» Exercise
Copy only what runs from the line containing "Click the 538.15 current price label" through the end of the material below, line for line, with both ends included.

» Dataset excerpts
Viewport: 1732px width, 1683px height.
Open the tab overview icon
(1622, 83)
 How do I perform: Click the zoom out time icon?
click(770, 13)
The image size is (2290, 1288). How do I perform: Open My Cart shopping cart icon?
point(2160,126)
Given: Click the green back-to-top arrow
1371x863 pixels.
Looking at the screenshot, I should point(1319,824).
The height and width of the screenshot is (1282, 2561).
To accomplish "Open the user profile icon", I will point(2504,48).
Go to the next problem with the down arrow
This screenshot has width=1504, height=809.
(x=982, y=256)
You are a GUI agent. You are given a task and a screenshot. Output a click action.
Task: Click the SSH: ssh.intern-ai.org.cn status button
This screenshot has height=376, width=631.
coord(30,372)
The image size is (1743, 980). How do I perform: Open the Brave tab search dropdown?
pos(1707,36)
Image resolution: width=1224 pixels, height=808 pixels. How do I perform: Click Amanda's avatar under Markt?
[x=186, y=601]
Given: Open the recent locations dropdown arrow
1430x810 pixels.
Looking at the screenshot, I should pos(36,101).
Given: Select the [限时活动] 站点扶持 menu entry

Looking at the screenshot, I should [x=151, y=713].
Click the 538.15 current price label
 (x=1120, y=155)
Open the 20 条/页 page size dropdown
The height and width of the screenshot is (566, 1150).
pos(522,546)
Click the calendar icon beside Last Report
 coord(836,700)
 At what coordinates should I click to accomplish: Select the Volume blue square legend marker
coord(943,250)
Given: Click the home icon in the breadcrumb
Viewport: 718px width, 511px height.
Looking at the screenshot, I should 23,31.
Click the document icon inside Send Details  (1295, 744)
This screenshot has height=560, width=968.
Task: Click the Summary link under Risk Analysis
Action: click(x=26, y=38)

» Answer to this problem
Click the 538.15 current price label
 (x=1120, y=155)
Open the 20 条/页 page size dropdown
The height and width of the screenshot is (566, 1150).
pos(522,546)
Click the calendar icon beside Last Report
 coord(836,700)
 At what coordinates should I click to accomplish: Select the Volume blue square legend marker
coord(943,250)
Given: Click the home icon in the breadcrumb
Viewport: 718px width, 511px height.
Looking at the screenshot, I should 23,31.
Click the document icon inside Send Details  (1295, 744)
This screenshot has height=560, width=968.
Task: Click the Summary link under Risk Analysis
Action: click(x=26, y=38)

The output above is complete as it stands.